Industry fears that young people are rushing to set up self-managed super funds (SMSFs) are not supported by the latest statistics on this superannuation sector from the Australian Taxation Office.

SMSF Professionals’ Association of Australia’s (SPAA) Director of Technical and Professional Standards, Graeme Colley, says the figures show the sector is growing strongly, but the preponderance of trustees and members are still found in SMSFs with funds under management of between $200,000 and $2 million.

“The ‘Self-managed super fund statistical report – September 2014’ shows that in 2009-10, 63.9% of trustees and members had FUM within this range, and in 2012-13 this figure had risen slightly to 65.7%.

“By contrast, in SMSFs with FUM under $150,000, there has been a slight decline over this four-period from 20.5% to 17.2%.

“SPAA strongly believes younger people who want to take direct control of their retirement savings should still be encouraged to do so and remains resolutely opposed to any artificial barriers to entry to an SMSF.

“But the notion in some industry circles that young, naïve people are being ‘enticed’ into SMSFs in increasing numbers is simply not borne out by the figures.”

Colley says the figures also help put to bed another furphy – that SMSFs with low balances have an “unhealthy” concentration of their assets in residential property.

In 2010, the percentage of residential property assets in funds with less than $50,000 was a miniscule 0.33%, and by 2013 this figure had only risen to 0.7%.

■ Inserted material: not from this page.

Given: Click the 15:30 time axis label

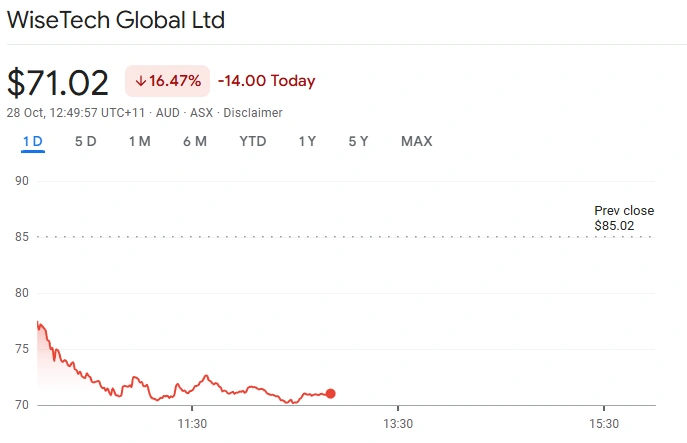Looking at the screenshot, I should [603, 424].
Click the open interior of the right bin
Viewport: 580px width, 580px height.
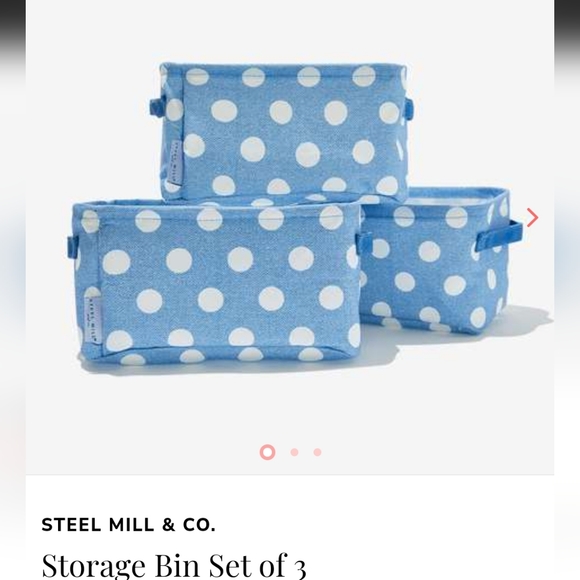(x=455, y=199)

“Once again it is the funds with assets between $200,000 and $2 million that have the biggest attraction to residential property with average weightings of 4.2% of all assets in 2010, a figure that has only risen to 4.3% by 2013.

“The notion that SMSFs are piling into residential property with their ears pinned back is simply not supported by the ATO figures.

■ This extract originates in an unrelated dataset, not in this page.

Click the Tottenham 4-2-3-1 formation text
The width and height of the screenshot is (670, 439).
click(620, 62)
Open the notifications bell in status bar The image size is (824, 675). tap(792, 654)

“The statistics relating to limited recourse borrowing arrangements (LRBAs) also are reassuring – and should be heeded by the Financial System Inquiry which has raised this issue.

“In the three months from March 2013 to June 2013, LRBAs nearly trebled (largely due to a reconfiguring by the ATO on how it measures LRBA assets) from $2.6 billion to $8.7 billion, but for the past 15 months to 30 September 2014, the latter figure has only moved to $9.2 billion for the June-September 2014 quarter – hardly an implosion of LRBAs.”

Colley says the SMSF sector continued to grow in the 12 months to 30 September 2014 with 20,173 new funds being established, and, at the same time, the number of funds wound up remained constant compared with previous years.

“This growing number of funds, especially by the older age groups, shows that people are increasingly favouring SMSFs as they near retirement and when they enter retirement and begin drawing down their savings, probably as pensions,” he says.